In recent years, many $\gamma$-ray sources have been identified, yet the unresolved component hosts valuable information on the faintest emission. In order to extract it, a cross-correlation with gravitational tracers of matter in the Universe has been shown to be a promising tool. We report here the first identification of a cross-correlation signal between $\gamma$ rays and the distribution of mass in the Universe probed by weak gravitational lensing. We use data from the Dark Energy Survey Y1 weak lensing data and the Fermi Large Area Telescope 9-yr $\gamma$-ray data, obtaining a signal-to-noise ratio of 5.3. The signal is mostly localized at small angular scales and high $\gamma$-ray energies, with a hint of correlation at extended separation.
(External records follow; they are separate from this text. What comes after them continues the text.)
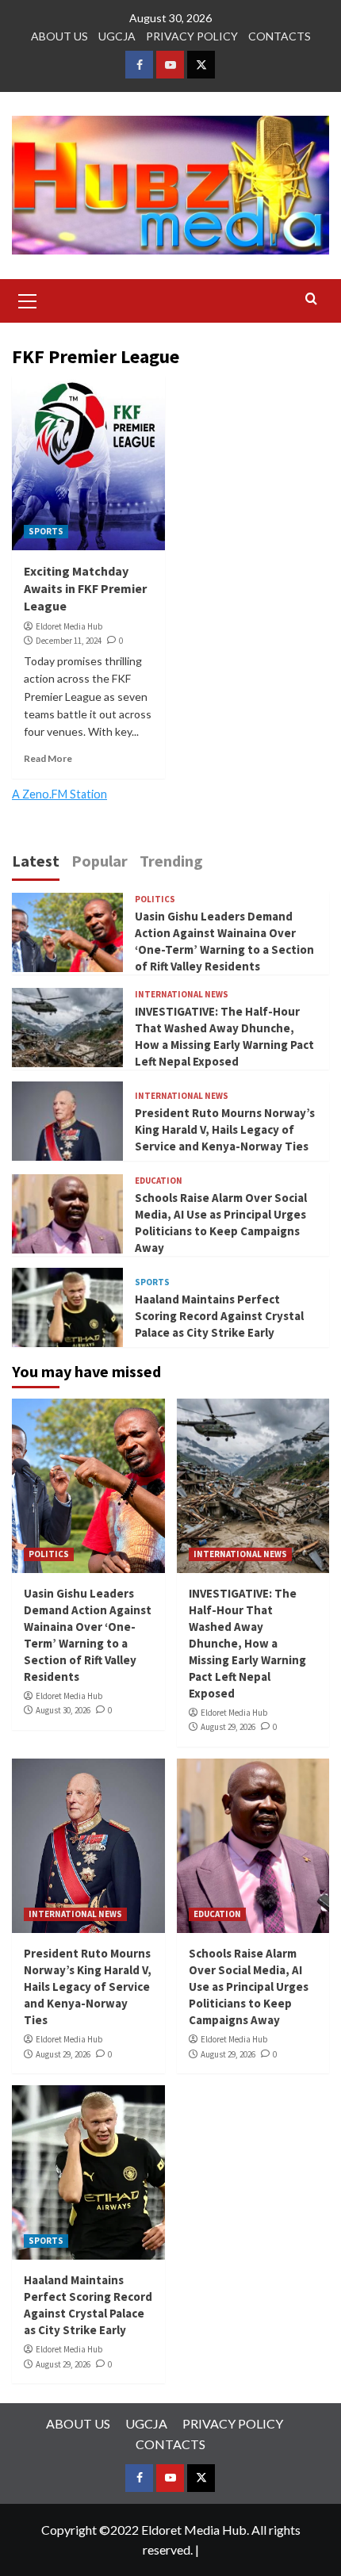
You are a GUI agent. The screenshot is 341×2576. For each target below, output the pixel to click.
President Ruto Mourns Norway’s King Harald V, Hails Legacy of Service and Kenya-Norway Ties (225, 1129)
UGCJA (117, 36)
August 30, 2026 (63, 1710)
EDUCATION (158, 1181)
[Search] (311, 299)
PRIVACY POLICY (192, 36)
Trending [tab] (171, 861)
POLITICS (155, 899)
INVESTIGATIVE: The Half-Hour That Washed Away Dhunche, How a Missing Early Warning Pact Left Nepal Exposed (247, 1643)
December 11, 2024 (69, 640)
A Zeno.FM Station (59, 794)
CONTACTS (279, 36)
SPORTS (46, 531)
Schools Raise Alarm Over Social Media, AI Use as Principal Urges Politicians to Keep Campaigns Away (248, 1986)
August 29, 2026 (228, 1726)
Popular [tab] (99, 861)
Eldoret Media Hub (69, 626)
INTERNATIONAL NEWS (181, 994)
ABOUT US (59, 36)
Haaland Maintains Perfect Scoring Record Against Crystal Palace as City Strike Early (219, 1316)
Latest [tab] (35, 861)
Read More (48, 758)
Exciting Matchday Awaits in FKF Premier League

Blazar emission is likely the origin of the small-scale effect. We investigate implications of the large-scale component in terms of astrophysical sources and particle dark matter emission.

Figure 1

DES Y1 (solid, used in this Letter) and final (dashed) sky coverage superimposed on the Fermi-LAT $\gamma$-ray map for photons in the 1–10 GeV energy range. The Galactic plane and point-source emissions are clearly visible. The plot is in McBryde-Thomas flat polar quartic projection.

Figure 2

Measurement and model of the cross-correlation between $\gamma$-ray photons and gravitational shear. The points in both figure parts show the measured cross-correlation, averaged over all redshift and energy bins, while the fits are done across all dimensions. The lines refer the best-fit results for the phenomenological model (left) and for the physical model (right), averaged the same way.

Figure 3

(Left) Constraints on the normalization and spectral index parameters of the phenomenological model (the redshift dependence parameters are unconstrained and not shown in the plot). (Right) Constraints on the parameters of the dark matter and blazar models described in Eq. (5). The blazar model assumes a single population matching the properties of Fermi resolved sources. The dark matter model assumes annihilation in the ${\tau }^{+}{\tau }^{-}$ channel. In both panels, 2D contours refer to the 68% and 95% C.L. regions. The dashed and solid vertical lines in the 1D subplots denote the 68% and 95% C.L. constraints of the 1D profile likelihood distributions.

Figure 4

(Left) Energy scaling of the measured signal and best-fit models, in terms of the matched filter amplitude $\mathcal{A}$ of the cross-correlation between gravitational shear and $\gamma$ rays (see text for its definition). The amplitude is divided by the size of the corresponding energy bin $\mathrm{\Delta }{E}_a$ and multiplied by the measured photon intensity $⟨I_a⟩$ in the same bin, to show the physical differential scaling in energy. (Right) Redshift scaling of the measured signal and models, again in terms of the matched filter amplitude $\mathcal{A}$ introduced in the text.